The school board’s original goal of removing the 1,600-square-foot painting, titled “Life of Washington,” also faced an uphill battle in the courts. Last year, a state judge ruled in a lawsuit that officials had violated California law by neglecting to conduct an environmental review of their plan.

In the 1930s, a Russian immigrant named Victor Arnautoff began painting frescoes inside George Washington High School for the Works Progress Administration, an agency that was part of President Franklin D. Roosevelt’s New Deal, a Depression-era relief program. The artist painted the high school’s entryway with a mural that depicted the first president alongside Indigenous people and enslaved African Americans. By the time it was completed in 1934, Arnautoff had become one of the most celebrated figures in San Francisco’s cultural scene, building upon his experience as an assistant to legendary Mexican muralist Diego Rivera.

Almost a century later, some parents wanted to shield their students from images of death and slavery on their way to class.

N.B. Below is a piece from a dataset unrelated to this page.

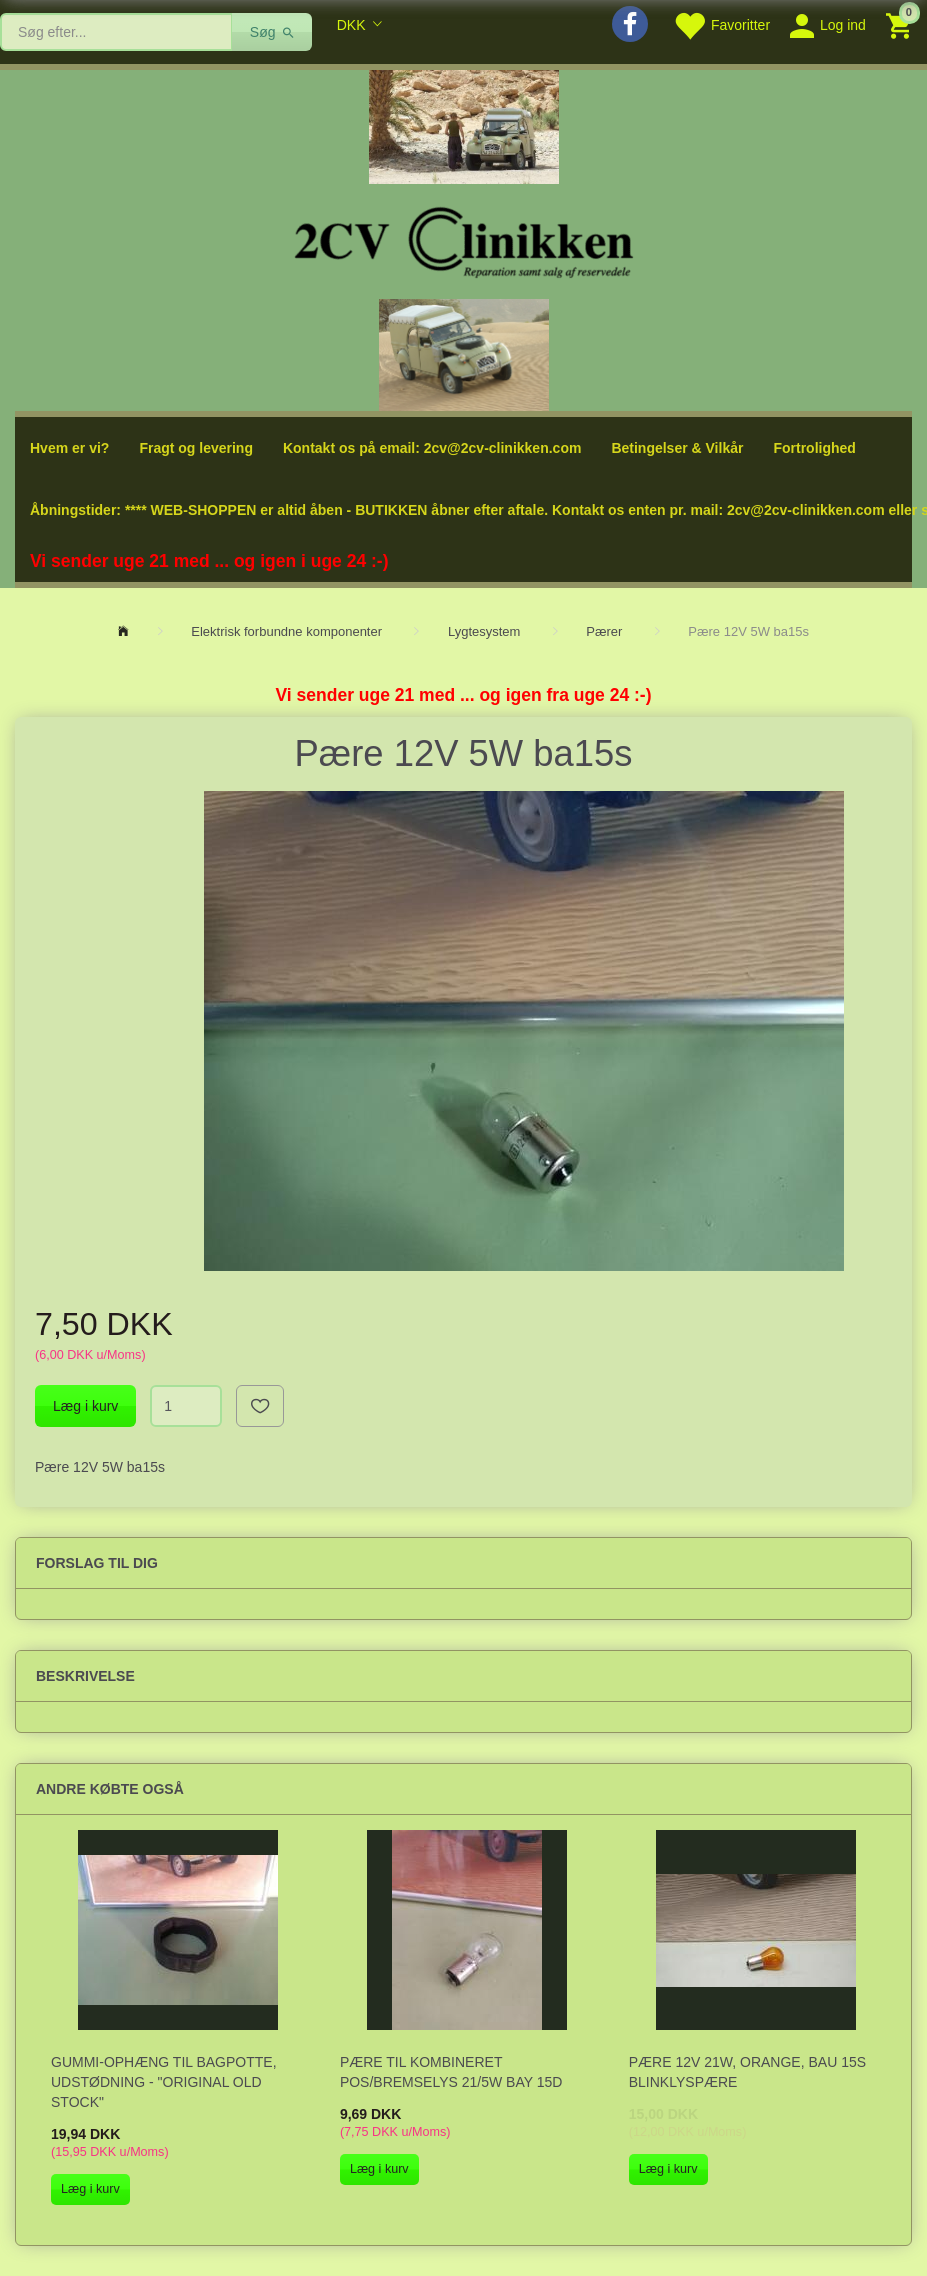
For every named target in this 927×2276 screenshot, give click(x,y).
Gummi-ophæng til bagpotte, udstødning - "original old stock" (164, 2082)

When the school board voted on their removal in 2019 — first to cover, and later to conceal the paintings — critics argued that erasing Arnautoff’s depiction of the Colonial era was the equivalent of book burning.

The George Washington High School Alumni Association sued that year to prevent the mural’s destruction, an effort that convinced a California judge, Anne-Christine Massullo, that city officials had acted too hastily in their plans. Public officials must conduct environmental review “before a decision is made,” the judge wrote in her 2021 ruling.

The vote Wednesday by the San Francisco school board does not prohibit the panel from reversing its decision in the future, and officials did not comment on their votes. But the decision appeared to bookend a prolonged saga of infighting and outsize animosity about school décor in a city where dogs outnumber children.

Michele H. Bogart, an art historian who has written in support of preserving the Arnautoff murals, described the new vote as “welcome news.”

“These New Deal murals have aesthetic and historical importance in their own right,” she said. “George Washington students can only benefit from the continued educational opportunities provided by seeing these compelling paintings firsthand, thus permitting them to see and think for themselves.”